DATASET CONTENT section start
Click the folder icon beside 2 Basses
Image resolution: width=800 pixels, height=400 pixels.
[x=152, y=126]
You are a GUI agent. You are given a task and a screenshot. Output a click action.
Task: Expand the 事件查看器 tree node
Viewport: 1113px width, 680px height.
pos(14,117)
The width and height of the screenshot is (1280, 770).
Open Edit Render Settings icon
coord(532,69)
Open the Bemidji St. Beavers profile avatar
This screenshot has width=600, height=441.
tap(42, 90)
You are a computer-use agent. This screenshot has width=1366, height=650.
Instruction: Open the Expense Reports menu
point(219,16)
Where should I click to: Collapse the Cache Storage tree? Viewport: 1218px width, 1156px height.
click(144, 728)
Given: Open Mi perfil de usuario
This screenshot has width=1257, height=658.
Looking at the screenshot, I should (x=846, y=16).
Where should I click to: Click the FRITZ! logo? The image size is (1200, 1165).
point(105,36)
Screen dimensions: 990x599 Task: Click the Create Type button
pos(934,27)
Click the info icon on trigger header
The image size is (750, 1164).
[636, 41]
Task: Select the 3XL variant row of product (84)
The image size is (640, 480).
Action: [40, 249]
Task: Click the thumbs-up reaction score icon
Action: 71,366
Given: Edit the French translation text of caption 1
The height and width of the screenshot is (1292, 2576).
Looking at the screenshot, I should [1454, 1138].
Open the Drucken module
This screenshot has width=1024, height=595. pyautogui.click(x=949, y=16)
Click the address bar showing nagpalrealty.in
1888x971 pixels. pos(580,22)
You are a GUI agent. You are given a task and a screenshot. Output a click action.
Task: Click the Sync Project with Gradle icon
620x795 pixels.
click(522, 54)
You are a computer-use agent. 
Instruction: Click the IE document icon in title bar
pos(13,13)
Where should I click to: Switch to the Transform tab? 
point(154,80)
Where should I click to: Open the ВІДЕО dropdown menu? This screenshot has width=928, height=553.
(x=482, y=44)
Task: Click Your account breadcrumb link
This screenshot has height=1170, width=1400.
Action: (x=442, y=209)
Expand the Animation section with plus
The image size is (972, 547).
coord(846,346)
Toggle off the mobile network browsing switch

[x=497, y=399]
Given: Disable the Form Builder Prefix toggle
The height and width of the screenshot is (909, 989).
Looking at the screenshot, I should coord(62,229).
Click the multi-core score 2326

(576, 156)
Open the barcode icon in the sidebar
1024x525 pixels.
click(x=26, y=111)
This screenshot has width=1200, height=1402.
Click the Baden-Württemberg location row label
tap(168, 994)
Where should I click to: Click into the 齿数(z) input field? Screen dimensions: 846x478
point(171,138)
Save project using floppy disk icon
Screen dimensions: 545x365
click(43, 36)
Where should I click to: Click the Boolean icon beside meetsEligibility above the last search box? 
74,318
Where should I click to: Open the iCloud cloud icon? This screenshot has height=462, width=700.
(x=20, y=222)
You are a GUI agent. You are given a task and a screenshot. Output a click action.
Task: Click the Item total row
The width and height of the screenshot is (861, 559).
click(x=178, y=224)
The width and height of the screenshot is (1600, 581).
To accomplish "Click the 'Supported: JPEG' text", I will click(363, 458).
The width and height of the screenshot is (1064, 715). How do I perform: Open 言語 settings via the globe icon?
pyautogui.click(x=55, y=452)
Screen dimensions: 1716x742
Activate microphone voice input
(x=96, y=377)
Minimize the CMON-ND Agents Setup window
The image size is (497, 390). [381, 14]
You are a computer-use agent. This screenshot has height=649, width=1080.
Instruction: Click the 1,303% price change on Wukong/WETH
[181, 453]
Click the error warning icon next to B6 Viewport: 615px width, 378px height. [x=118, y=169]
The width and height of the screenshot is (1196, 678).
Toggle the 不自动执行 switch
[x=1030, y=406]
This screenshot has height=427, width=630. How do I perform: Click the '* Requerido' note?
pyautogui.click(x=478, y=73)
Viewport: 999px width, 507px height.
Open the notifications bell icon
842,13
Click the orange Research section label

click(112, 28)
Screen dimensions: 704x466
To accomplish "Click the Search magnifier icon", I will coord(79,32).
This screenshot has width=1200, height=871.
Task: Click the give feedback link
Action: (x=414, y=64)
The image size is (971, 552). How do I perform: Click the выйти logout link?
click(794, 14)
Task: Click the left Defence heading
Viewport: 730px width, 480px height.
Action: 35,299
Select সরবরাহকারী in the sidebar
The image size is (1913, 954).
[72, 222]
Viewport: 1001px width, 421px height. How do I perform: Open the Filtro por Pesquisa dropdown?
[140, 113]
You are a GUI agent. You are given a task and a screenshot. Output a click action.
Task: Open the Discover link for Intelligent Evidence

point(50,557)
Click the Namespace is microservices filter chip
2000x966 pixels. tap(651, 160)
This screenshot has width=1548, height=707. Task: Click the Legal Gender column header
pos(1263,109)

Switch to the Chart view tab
DATASET CONTENT section end
* [EXERCISE DETAILS]
Write the records again exactly as they stand.

* [ANSWER SPACE]
Click the folder icon beside 2 Basses
Image resolution: width=800 pixels, height=400 pixels.
[x=152, y=126]
You are a GUI agent. You are given a task and a screenshot. Output a click action.
Task: Expand the 事件查看器 tree node
Viewport: 1113px width, 680px height.
pos(14,117)
The width and height of the screenshot is (1280, 770).
Open Edit Render Settings icon
coord(532,69)
Open the Bemidji St. Beavers profile avatar
This screenshot has width=600, height=441.
tap(42, 90)
You are a computer-use agent. This screenshot has width=1366, height=650.
Instruction: Open the Expense Reports menu
point(219,16)
Where should I click to: Collapse the Cache Storage tree? Viewport: 1218px width, 1156px height.
click(144, 728)
Given: Open Mi perfil de usuario
This screenshot has width=1257, height=658.
Looking at the screenshot, I should (x=846, y=16).
Where should I click to: Click the FRITZ! logo? The image size is (1200, 1165).
point(105,36)
Screen dimensions: 990x599 Task: Click the Create Type button
pos(934,27)
Click the info icon on trigger header
The image size is (750, 1164).
[636, 41]
Task: Select the 3XL variant row of product (84)
The image size is (640, 480).
Action: [40, 249]
Task: Click the thumbs-up reaction score icon
Action: 71,366
Given: Edit the French translation text of caption 1
The height and width of the screenshot is (1292, 2576).
Looking at the screenshot, I should [1454, 1138].
Open the Drucken module
This screenshot has width=1024, height=595. pyautogui.click(x=949, y=16)
Click the address bar showing nagpalrealty.in
1888x971 pixels. pos(580,22)
You are a GUI agent. You are given a task and a screenshot. Output a click action.
Task: Click the Sync Project with Gradle icon
620x795 pixels.
click(522, 54)
You are a computer-use agent. 
Instruction: Click the IE document icon in title bar
pos(13,13)
Where should I click to: Switch to the Transform tab? 
point(154,80)
Where should I click to: Open the ВІДЕО dropdown menu? This screenshot has width=928, height=553.
(x=482, y=44)
Task: Click Your account breadcrumb link
This screenshot has height=1170, width=1400.
Action: (x=442, y=209)
Expand the Animation section with plus
The image size is (972, 547).
coord(846,346)
Toggle off the mobile network browsing switch

[x=497, y=399]
Given: Disable the Form Builder Prefix toggle
The height and width of the screenshot is (909, 989).
Looking at the screenshot, I should coord(62,229).
Click the multi-core score 2326

(576, 156)
Open the barcode icon in the sidebar
1024x525 pixels.
click(x=26, y=111)
This screenshot has width=1200, height=1402.
Click the Baden-Württemberg location row label
tap(168, 994)
Where should I click to: Click into the 齿数(z) input field? Screen dimensions: 846x478
point(171,138)
Save project using floppy disk icon
Screen dimensions: 545x365
click(43, 36)
Where should I click to: Click the Boolean icon beside meetsEligibility above the last search box? 
74,318
Where should I click to: Open the iCloud cloud icon? This screenshot has height=462, width=700.
(x=20, y=222)
You are a GUI agent. You are given a task and a screenshot. Output a click action.
Task: Click the Item total row
The width and height of the screenshot is (861, 559).
click(x=178, y=224)
The width and height of the screenshot is (1600, 581).
To accomplish "Click the 'Supported: JPEG' text", I will click(363, 458).
The width and height of the screenshot is (1064, 715). How do I perform: Open 言語 settings via the globe icon?
pyautogui.click(x=55, y=452)
Screen dimensions: 1716x742
Activate microphone voice input
(x=96, y=377)
Minimize the CMON-ND Agents Setup window
The image size is (497, 390). [381, 14]
You are a computer-use agent. This screenshot has height=649, width=1080.
Instruction: Click the 1,303% price change on Wukong/WETH
[181, 453]
Click the error warning icon next to B6 Viewport: 615px width, 378px height. [x=118, y=169]
The width and height of the screenshot is (1196, 678).
Toggle the 不自动执行 switch
[x=1030, y=406]
This screenshot has height=427, width=630. How do I perform: Click the '* Requerido' note?
pyautogui.click(x=478, y=73)
Viewport: 999px width, 507px height.
Open the notifications bell icon
842,13
Click the orange Research section label

click(112, 28)
Screen dimensions: 704x466
To accomplish "Click the Search magnifier icon", I will coord(79,32).
This screenshot has width=1200, height=871.
Task: Click the give feedback link
Action: (x=414, y=64)
The image size is (971, 552). How do I perform: Click the выйти logout link?
click(794, 14)
Task: Click the left Defence heading
Viewport: 730px width, 480px height.
Action: 35,299
Select সরবরাহকারী in the sidebar
The image size is (1913, 954).
[72, 222]
Viewport: 1001px width, 421px height. How do I perform: Open the Filtro por Pesquisa dropdown?
[140, 113]
You are a GUI agent. You are given a task and a screenshot. Output a click action.
Task: Open the Discover link for Intelligent Evidence

point(50,557)
Click the Namespace is microservices filter chip
2000x966 pixels. tap(651, 160)
This screenshot has width=1548, height=707. Task: Click the Legal Gender column header
pos(1263,109)

Switch to the Chart view tab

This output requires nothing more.